• _Exercise aim_:
Format the listing from its start through the line containing "click(37, 17)" as a two-column CSV with the headers input and output, one row per item. Put each value in a single quoted field with any line breaks replaced by spaces, and omit the pictures.

Click-target listing
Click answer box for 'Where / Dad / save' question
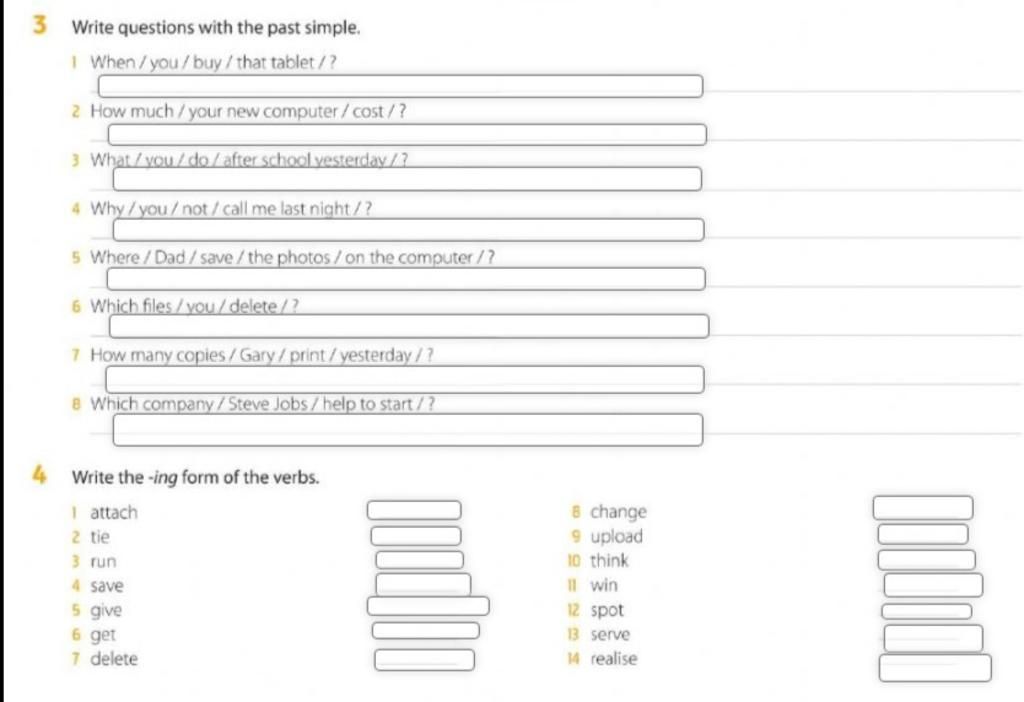This screenshot has width=1024, height=702. (x=406, y=279)
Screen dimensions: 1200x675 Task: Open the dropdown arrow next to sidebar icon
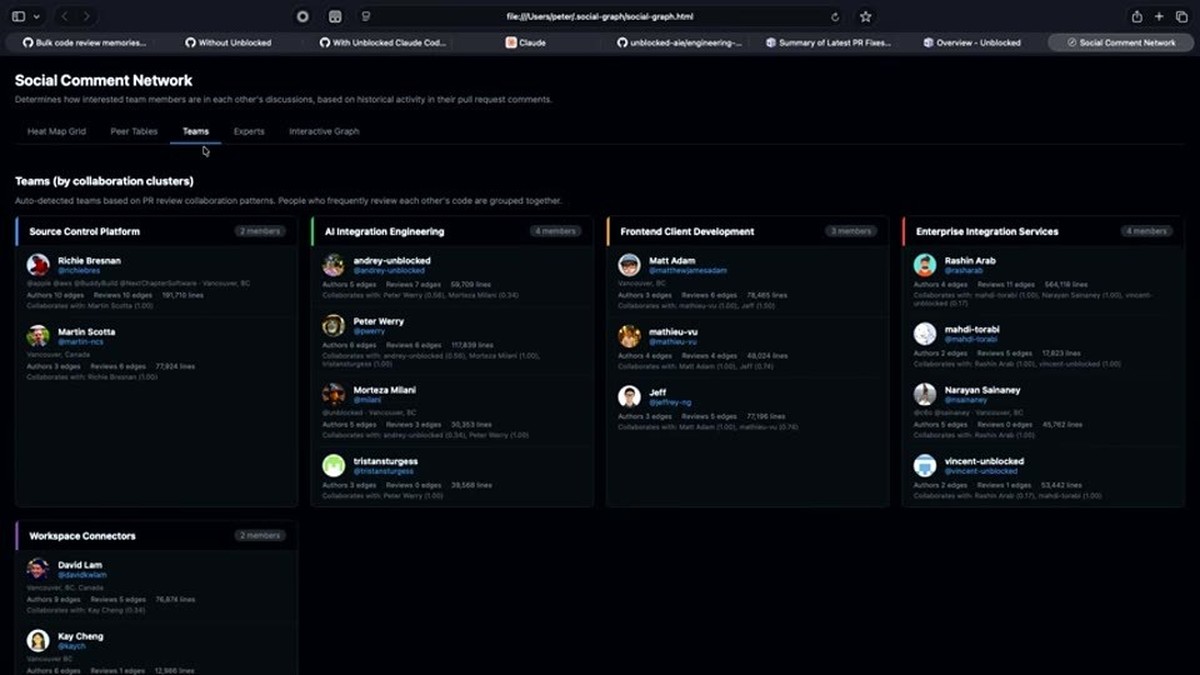click(37, 17)
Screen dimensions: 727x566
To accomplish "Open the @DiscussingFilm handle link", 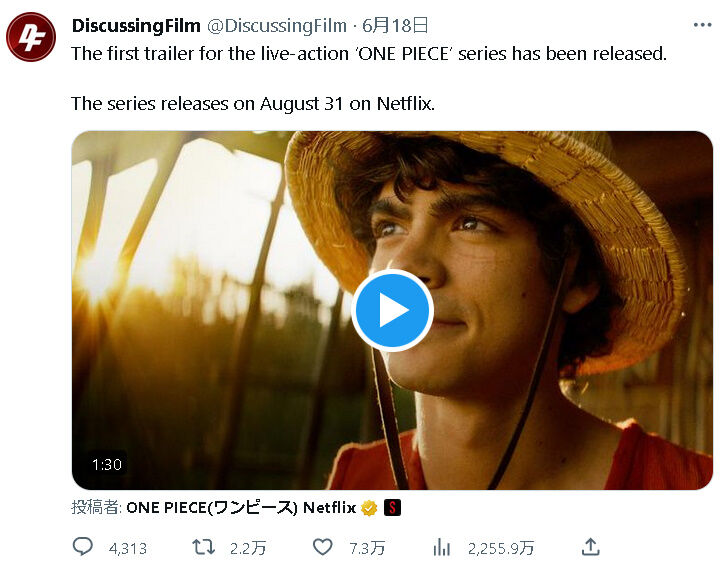I will [277, 25].
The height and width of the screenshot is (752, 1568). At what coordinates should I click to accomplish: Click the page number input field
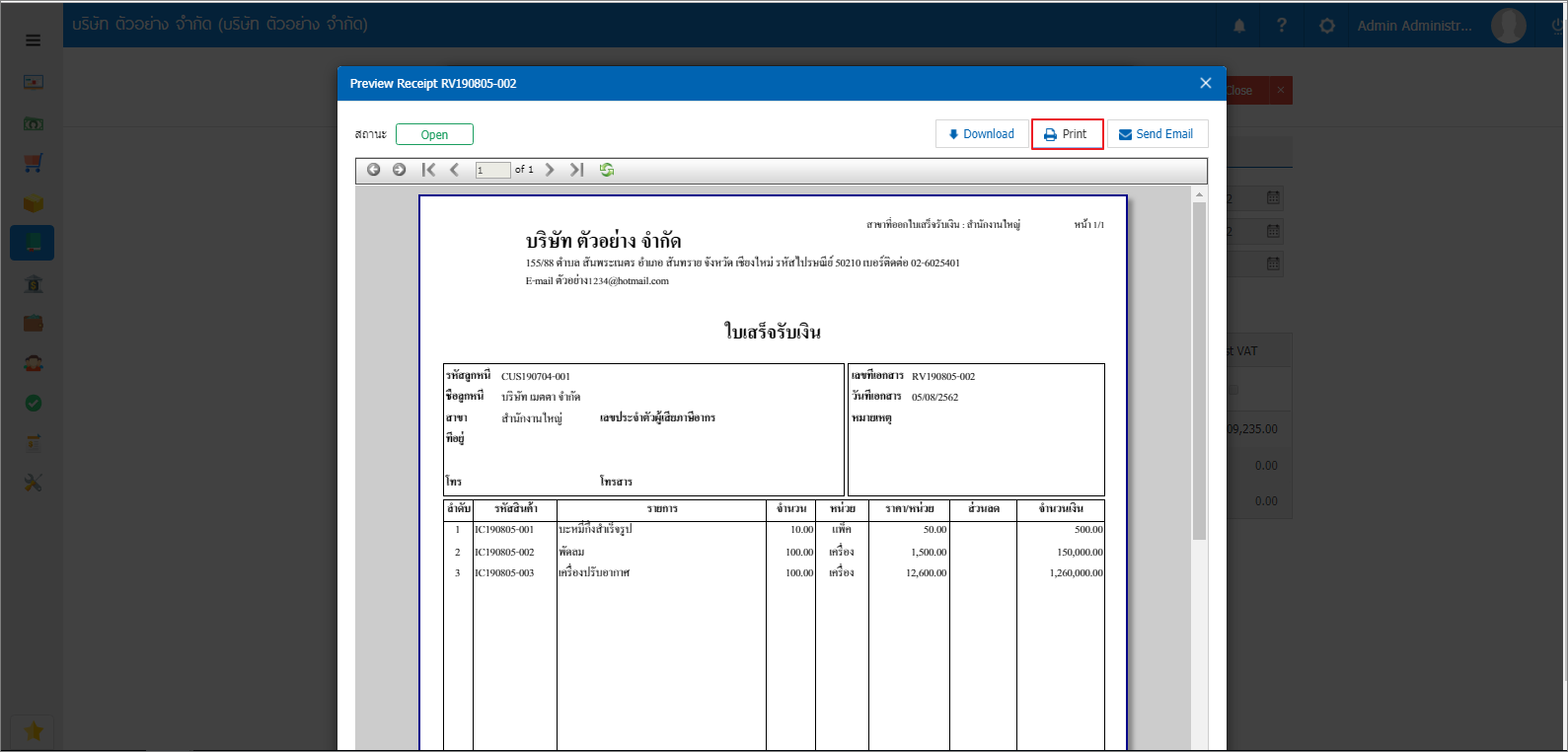pyautogui.click(x=492, y=170)
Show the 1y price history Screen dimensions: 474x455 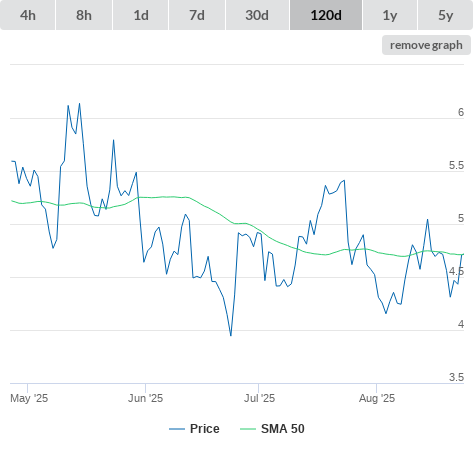390,15
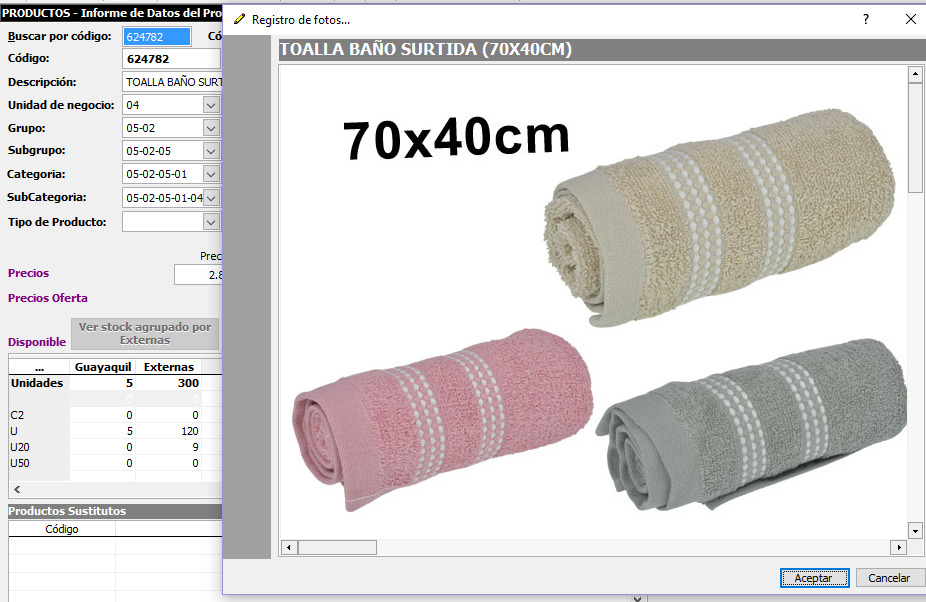Click photo horizontal scroll right arrow
This screenshot has height=602, width=926.
(898, 548)
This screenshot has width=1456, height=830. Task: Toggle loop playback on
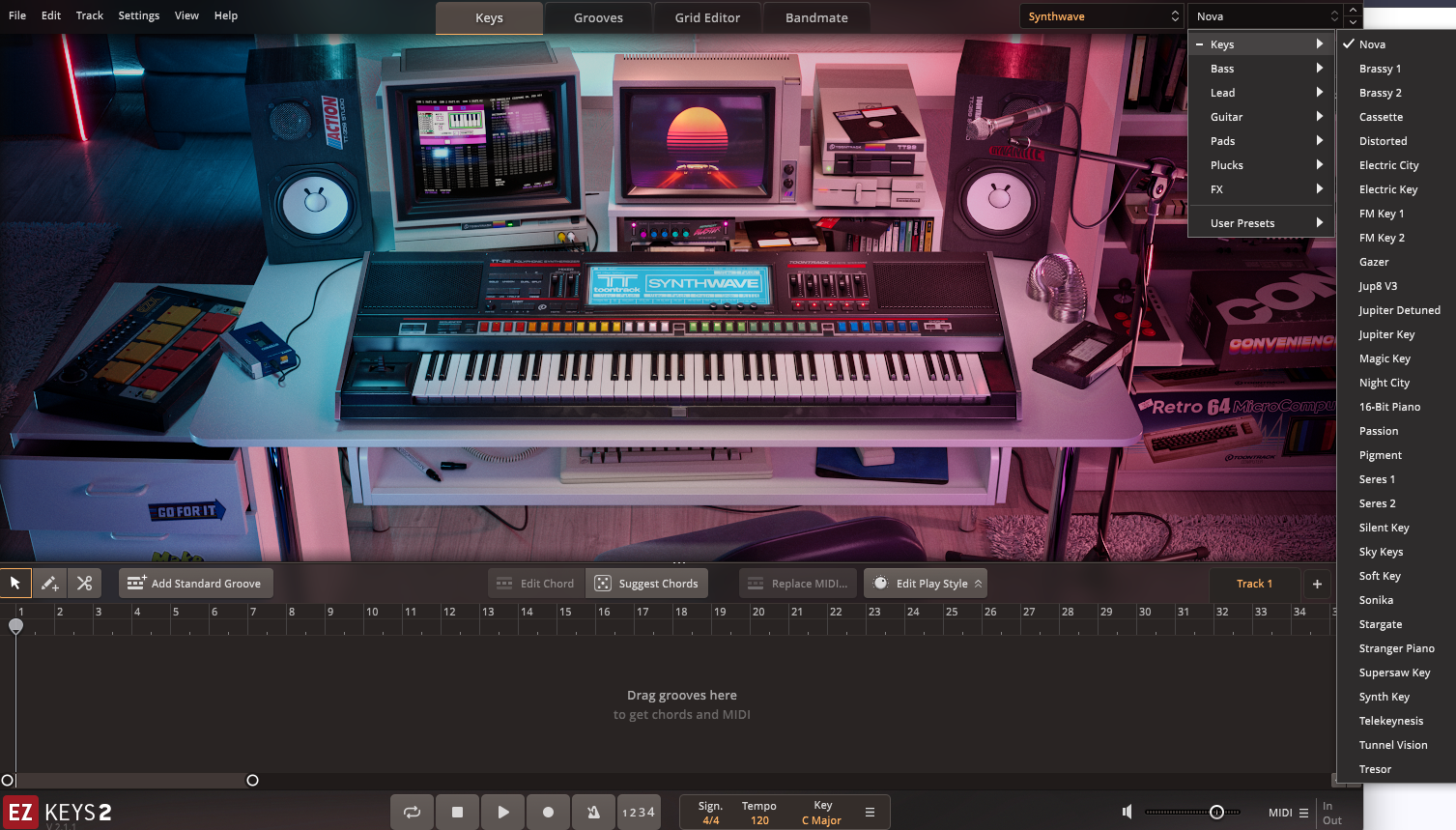pyautogui.click(x=412, y=813)
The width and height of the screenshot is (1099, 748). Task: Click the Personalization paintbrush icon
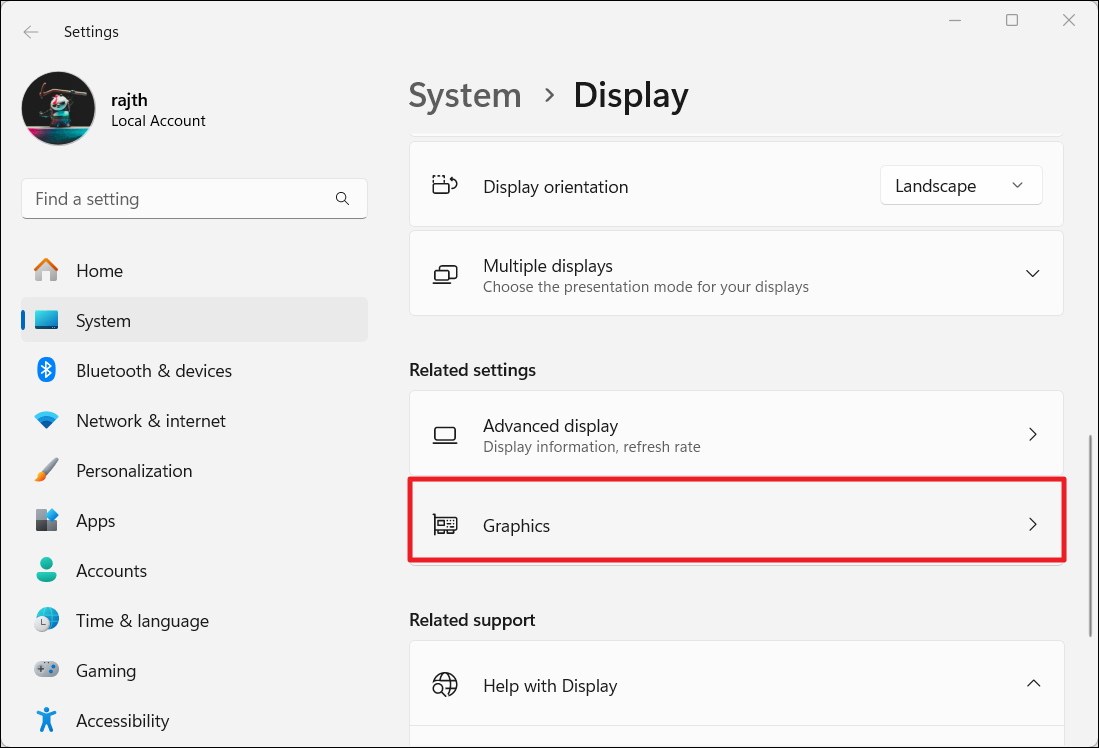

• _Task output_:
input,output
"Click answer box for 'Where / Dad / save' question","This screenshot has width=1024, height=702. (x=406, y=279)"
"Screen dimensions: 1200x675 Task: Open the dropdown arrow next to sidebar icon","click(37, 17)"